Washington, DC—June 22, 2023…Congressman Steve Womack (AR-3) held his first House Appropriations Subcommittee on Financial Services and General Government (FSGG) markup on the FY24 FSGG Appropriations bill this morning.
Chairman Womack said, “This year’s FSGG bill claws back wasteful Washington spending by rejecting nearly $6.232 billion of President Biden’s bloated budget request and rescinding funding for a supercharged army of 85,000 IRS agents. By stopping heavy-handed bureaucratic regulations, this bill supports our small businesses and ensures the government works for the American people, not against them. This bill is a step in the right direction of responsibly addressing the fiscal trajectory America is counting on.”
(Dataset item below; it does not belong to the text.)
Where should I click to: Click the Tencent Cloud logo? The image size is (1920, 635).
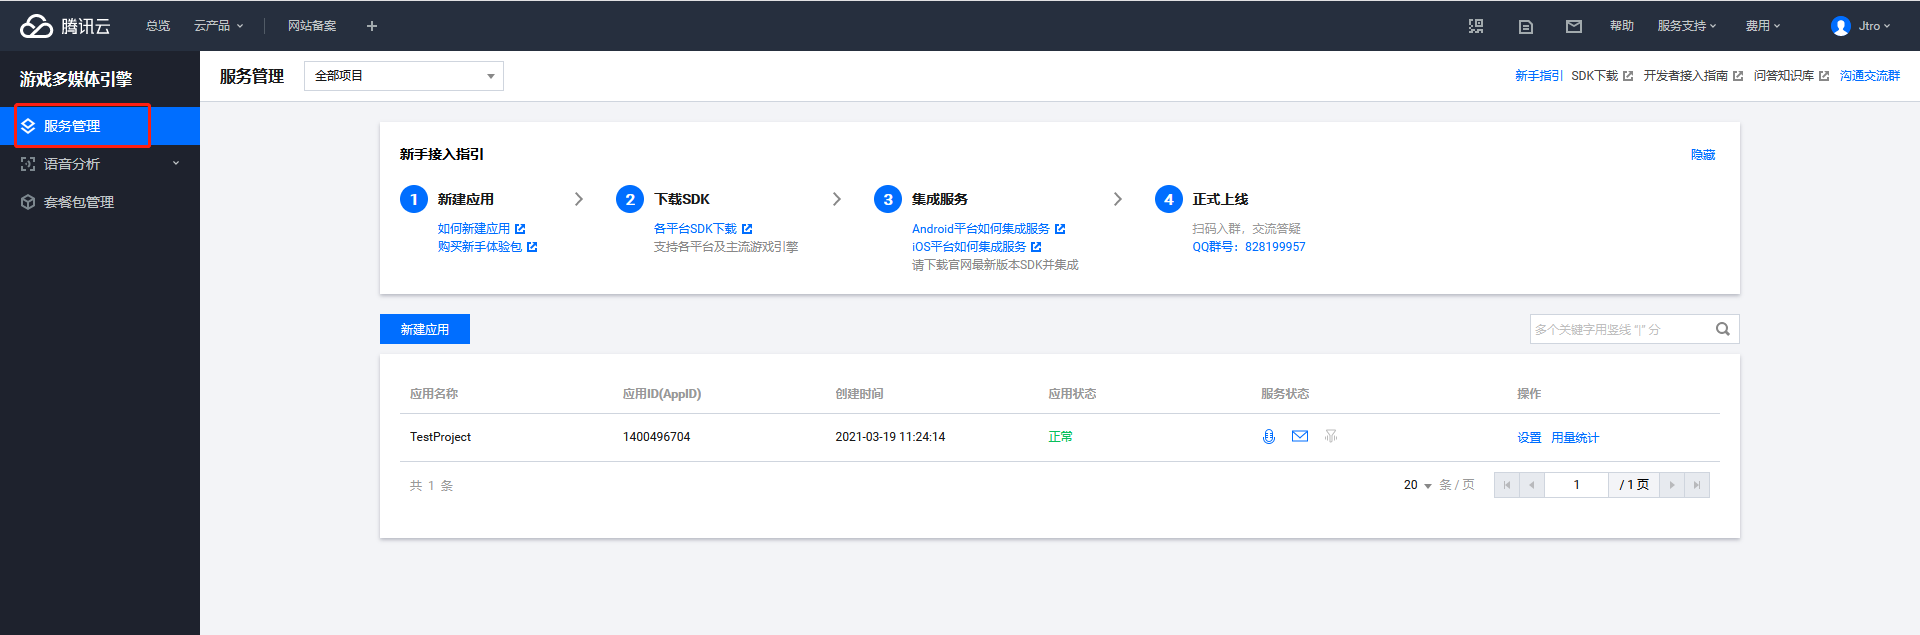(x=65, y=26)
Reins in wasteful Washington spending and bureaucracy by:
Rejecting nearly $6.232 billion for discretionary funding increases and $44 billion in mandatory funding increases within the President’s Budget Request.
Rescinding wasteful Democrat spending for 85,000 IRS agents and their associated payroll systems.
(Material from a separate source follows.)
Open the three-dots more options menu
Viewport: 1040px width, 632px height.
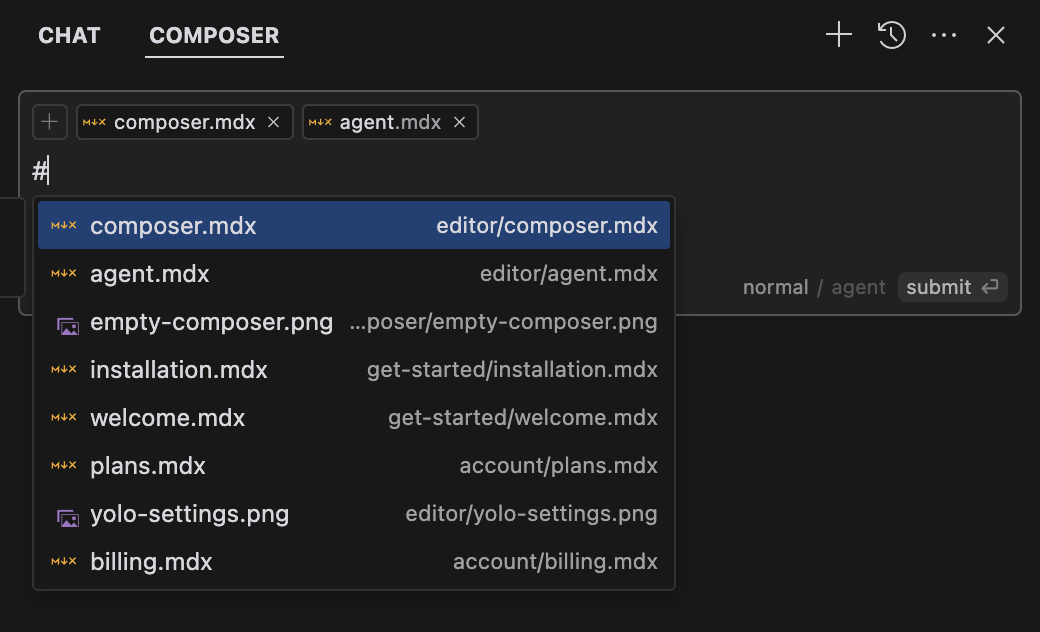tap(944, 34)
Prohibiting dozens of costly regulatory actions and ensuring agencies remain focused on their core federal functions.
Ensuring agencies return to pre-COVID telework policies and levels.
Supports economic growth and protects American investors and small businesses by:
Prohibiting funding for costly and heavy-handed regulations at the Securities and Exchange Commission (SEC), including the climate disclosure rule.
Subjecting the Consumer Financial Protection Bureau (CFPB) to the appropriations process and replacing the CFPB director with a bipartisan, five-person commission.
Targets opioid abuse by:
Prioritizing funds for the High Intensity Drug Trafficking Areas (HIDTA) to address regional drug threats including combatting fentanyl and other opioid overdoses and enhancing drug interdiction activities.
A recording of the markup can be found here and Congressman Womack’s opening remarks can be found here.
Congressman Steve Womack (AR-3) has represented Arkansas’s Third Congressional District since 2011. He is a member of the House Appropriations Committee.